If you are a decision-maker over a diverse population of people and have to account for differing values and priorities, then you must take religion out of your politics. Those who are unable to effectively remove their religious values from their political action should not hold power.

However, those of us who are deeply religious, in my opinion, should be political. Practicing spirituality means living out your values in the world, and politics is the most tangible arenas where that happens. If you sincerely care about the human dignity of others, and you hold the conviction that your spiritual path is the way to mitigate suffering, then don’t you have an ethical commitment to engage with society in a way that improves society?

The reconciliation of the paradox lies in distinguishing between being motivated by faith and imposing your faith on others.

Before gaining power, we’re drawn to political action precisely because most of our religious paths call for us to alleviate suffering, pursue justice, and honor human dignity. But let’s say you become one of the select few who gain power. Now your duty shifts. At that point, you are responsible for serving a pluralistic society, not a religious community.

Where I think some of us get hung up on is what about a deeply religious person who holds the power of influence over a diverse population of people – should they be political?

Self-awareness means you have to be vigilantly mindful of the power or influence you wield, and then go out of your way to not wield it in ways that serve your own ego. A humorous paradox: if you are truly, truly arrogant, then you ought to be overly, overly modest.

Be careful not to follow deeply religious influencers whose rhetoric, on its surface, touts peace, love, and unity, but do so in a way that implies “my way or hell and damnation.” Because that is violence, hate, and divisiveness cloaked as peace, love, and unity. And so it should come as no surprise to anyone when that sort of exclusionary rhetoric claiming to be about peace, love, and unity is met with violence, hate, and divisiveness.
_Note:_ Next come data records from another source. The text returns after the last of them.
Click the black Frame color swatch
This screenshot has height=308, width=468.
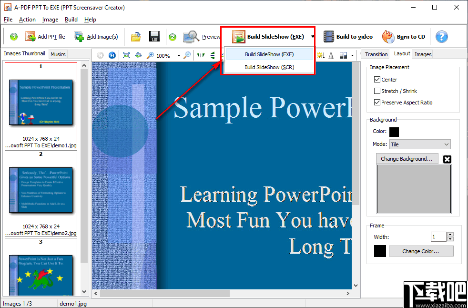tap(380, 251)
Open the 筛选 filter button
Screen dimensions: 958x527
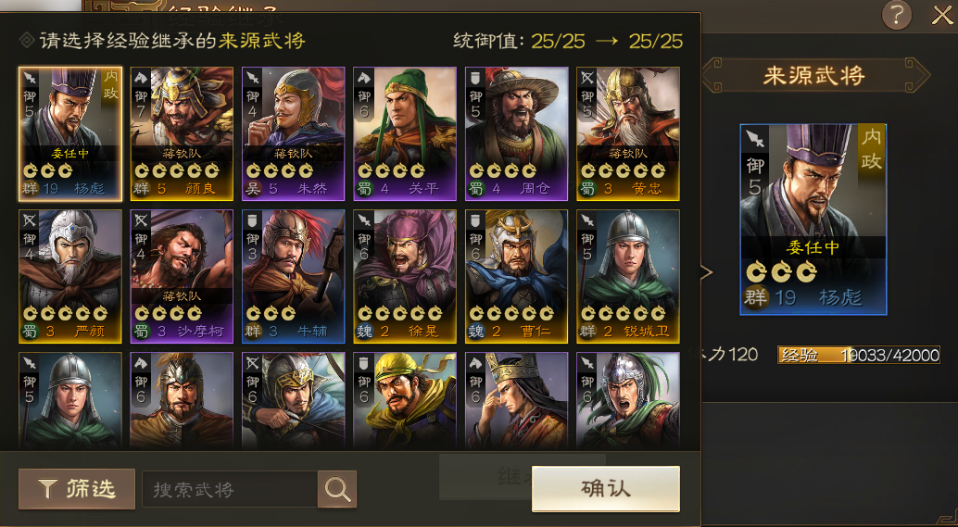(77, 489)
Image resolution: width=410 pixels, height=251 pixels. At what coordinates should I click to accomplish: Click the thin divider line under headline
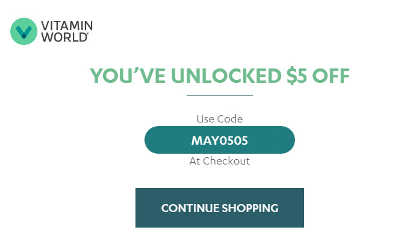pyautogui.click(x=220, y=95)
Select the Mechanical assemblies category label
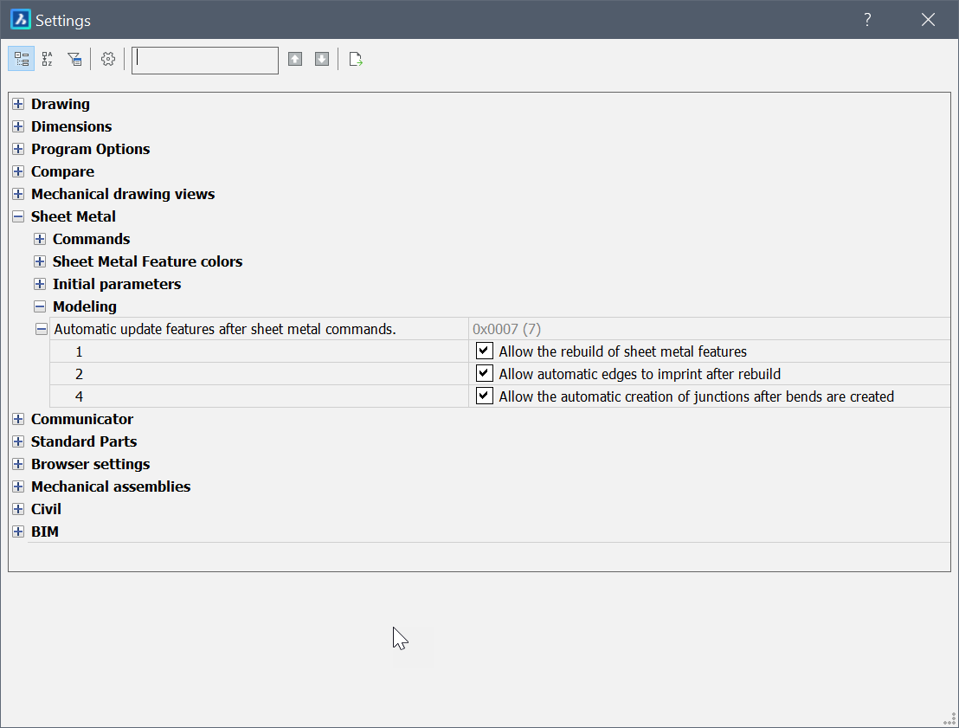This screenshot has height=728, width=959. pos(111,486)
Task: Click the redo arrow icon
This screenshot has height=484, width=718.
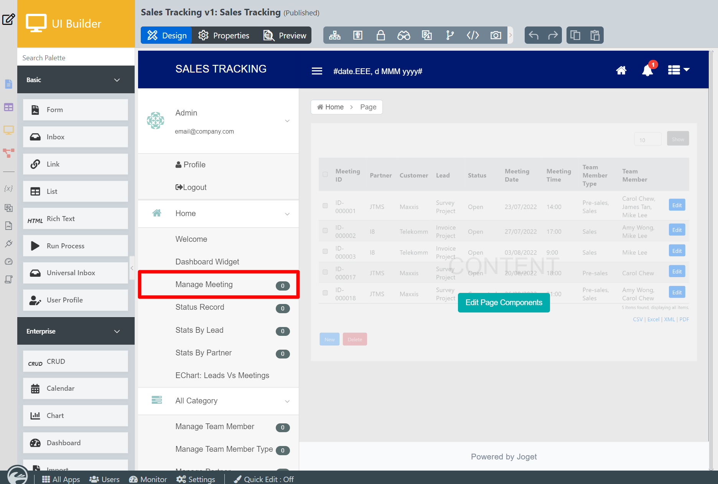Action: click(x=553, y=35)
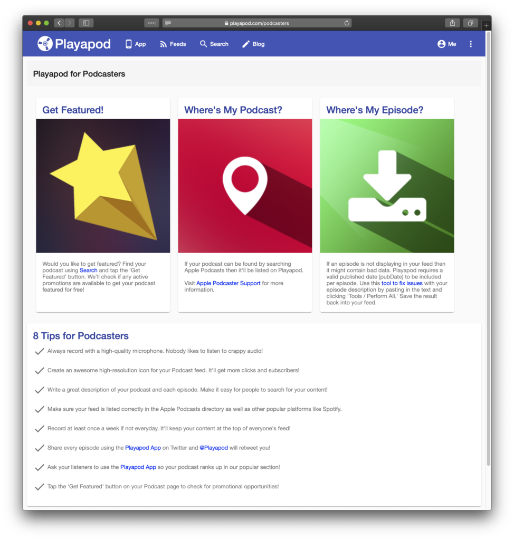Show Safari tab overview
This screenshot has width=514, height=540.
click(x=470, y=23)
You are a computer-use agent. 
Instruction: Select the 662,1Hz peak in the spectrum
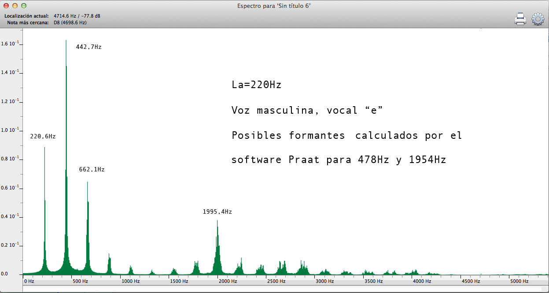click(88, 220)
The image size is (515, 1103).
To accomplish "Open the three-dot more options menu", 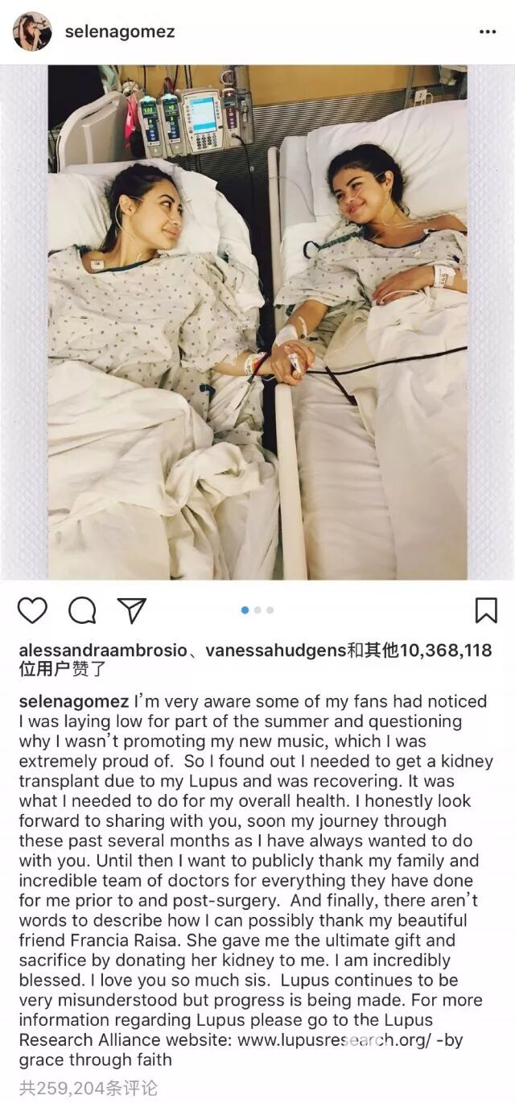I will (488, 32).
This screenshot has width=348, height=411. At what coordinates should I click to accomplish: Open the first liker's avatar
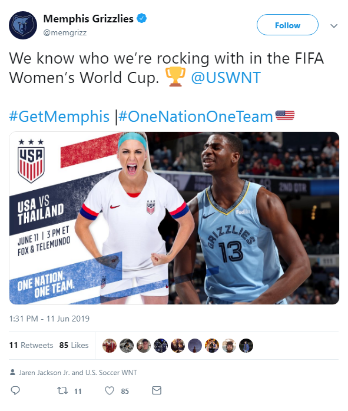(x=110, y=346)
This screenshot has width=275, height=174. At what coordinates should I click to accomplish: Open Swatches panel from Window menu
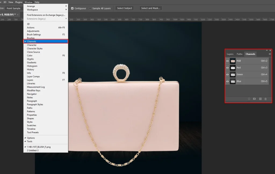31,125
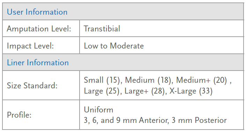Click the word Liner in section header
Viewport: 246px width, 132px height.
[16, 63]
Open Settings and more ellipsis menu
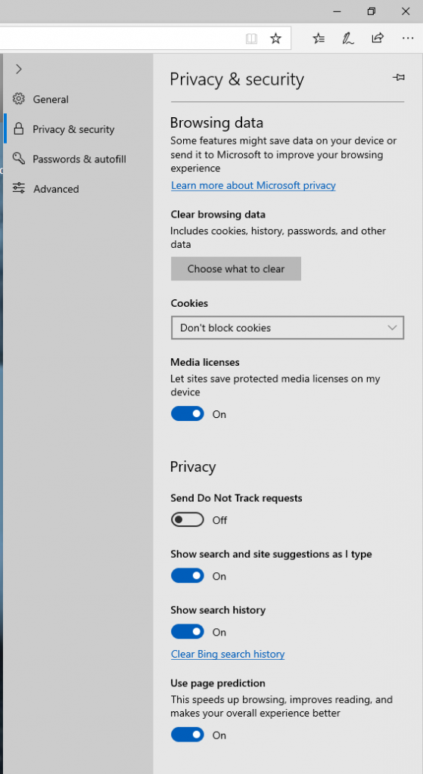 (407, 38)
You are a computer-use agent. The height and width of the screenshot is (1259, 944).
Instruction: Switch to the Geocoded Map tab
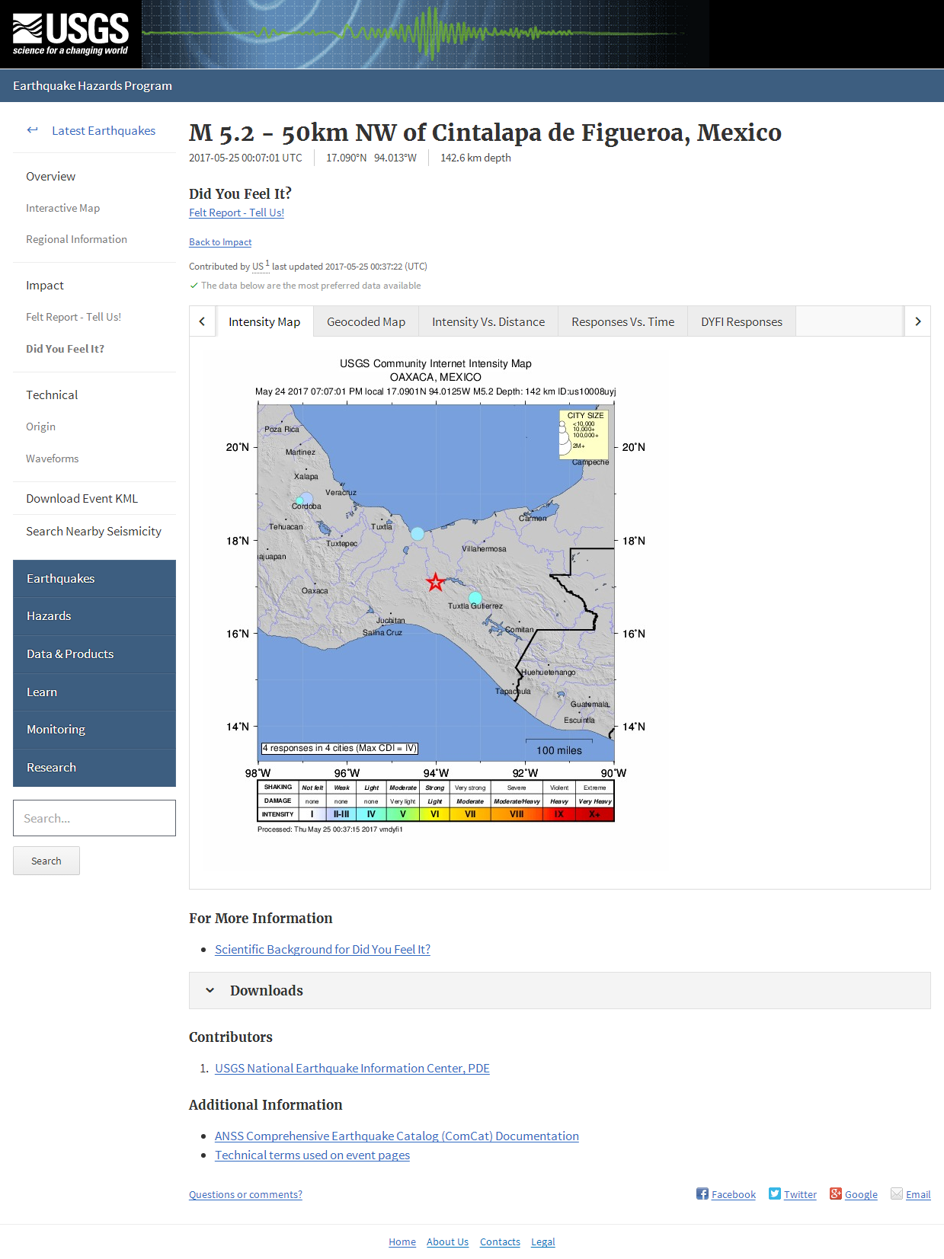coord(366,321)
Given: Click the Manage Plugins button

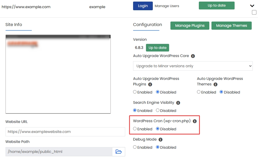Looking at the screenshot, I should tap(190, 25).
This is not specifically calling out any one religion; it’s a warning that holds true across all systems of spirituality. Heck it’s the biggest reason I want to take my spirituality offline, because I see it happening in online Taoist communities. Any teacher or purported teacher who implies “what I am teaching is the right way, and what everybody else is teaching is wrong” is poisoning the well. Any path that is truly about peace, love, and unity is going to start by telling you there are many ways up the mountain, here is one path I found that got me up the mountain, but hey, you do you, there are probably other paths out there, I don’t know, I’m just saying this is the one I take.

Or perhaps the better analogy here is you and I are both holding the same vaguely drawn map of the mountain, and you’ve interpreted the map as saying this and that is the best path up the mountain, but I’ve interpreted the map as saying something different about the best path. What would be the true motive of me trying to convince masses of people to take my path and to not take your path because your path is wrong? The only motive there I can reckon is something rooted in ego, rather than an actual, sincere concern for people’s spiritual welfare.

Until Next Time!

So that’s where I’m at these days. No more Metaphysician’s Day Planner, but I will still be creating a 2026 day planner PDF for myself, because I still use them, and maybe you’ll find on my blog a free download of that 2026 day planner PDF I’ve made for myself.

I still feel a certain modicum of personal responsibility to keep discourse alive online, but if there’s a thread that runs through all of this, it’s finding new ways to achieve balance between what we take on and what we put down, between speaking up and stepping back, living out our spiritual values privately vs. contributing to the larger collective.